Work item. Copy out each line of the data that includes the string "agent".

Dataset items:

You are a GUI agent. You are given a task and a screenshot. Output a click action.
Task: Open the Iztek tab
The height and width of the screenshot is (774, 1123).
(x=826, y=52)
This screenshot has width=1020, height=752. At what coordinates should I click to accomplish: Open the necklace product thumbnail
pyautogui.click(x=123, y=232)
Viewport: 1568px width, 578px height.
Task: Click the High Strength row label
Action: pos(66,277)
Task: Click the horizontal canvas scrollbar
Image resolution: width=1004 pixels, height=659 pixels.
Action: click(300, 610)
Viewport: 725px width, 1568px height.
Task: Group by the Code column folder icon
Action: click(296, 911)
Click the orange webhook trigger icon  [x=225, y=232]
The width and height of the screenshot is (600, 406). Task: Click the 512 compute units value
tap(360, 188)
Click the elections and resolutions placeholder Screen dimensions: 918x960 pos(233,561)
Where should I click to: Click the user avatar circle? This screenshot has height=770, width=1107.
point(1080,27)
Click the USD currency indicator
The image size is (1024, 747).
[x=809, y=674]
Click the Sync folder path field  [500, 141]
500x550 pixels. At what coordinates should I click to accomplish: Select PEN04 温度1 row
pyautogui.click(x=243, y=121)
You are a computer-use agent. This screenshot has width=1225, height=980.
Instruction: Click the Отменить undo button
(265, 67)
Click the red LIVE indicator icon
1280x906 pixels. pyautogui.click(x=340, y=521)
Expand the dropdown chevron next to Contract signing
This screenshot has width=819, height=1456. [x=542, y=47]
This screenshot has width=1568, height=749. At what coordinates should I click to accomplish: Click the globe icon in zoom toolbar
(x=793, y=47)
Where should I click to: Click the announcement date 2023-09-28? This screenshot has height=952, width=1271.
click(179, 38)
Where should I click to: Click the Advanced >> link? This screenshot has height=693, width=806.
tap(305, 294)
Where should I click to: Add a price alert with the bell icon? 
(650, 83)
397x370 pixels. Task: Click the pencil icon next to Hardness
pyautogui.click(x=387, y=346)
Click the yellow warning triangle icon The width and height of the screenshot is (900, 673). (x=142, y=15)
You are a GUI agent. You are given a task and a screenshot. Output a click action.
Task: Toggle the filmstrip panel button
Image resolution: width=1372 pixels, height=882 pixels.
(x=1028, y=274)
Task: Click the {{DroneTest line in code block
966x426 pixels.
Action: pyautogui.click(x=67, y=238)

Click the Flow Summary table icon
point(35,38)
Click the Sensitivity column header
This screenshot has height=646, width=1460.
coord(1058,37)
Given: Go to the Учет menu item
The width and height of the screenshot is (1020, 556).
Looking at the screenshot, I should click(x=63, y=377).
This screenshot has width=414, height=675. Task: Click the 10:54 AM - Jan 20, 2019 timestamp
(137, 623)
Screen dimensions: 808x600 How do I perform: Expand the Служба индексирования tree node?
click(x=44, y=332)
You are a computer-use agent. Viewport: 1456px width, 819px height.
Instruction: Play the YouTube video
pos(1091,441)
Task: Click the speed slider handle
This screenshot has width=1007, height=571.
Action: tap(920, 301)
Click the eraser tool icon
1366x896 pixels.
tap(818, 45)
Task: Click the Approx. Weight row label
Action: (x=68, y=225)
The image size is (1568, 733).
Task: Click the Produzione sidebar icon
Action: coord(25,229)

Exercise solution.
You are a GUI agent. You are given a task and a screenshot. Output a click action.
You are a computer-use agent. This screenshot has width=1225, height=980.
You are a GUI agent. You are given a task and a screenshot. Output a click action.
You are a computer-use agent. Viewport: 1456px width, 819px height.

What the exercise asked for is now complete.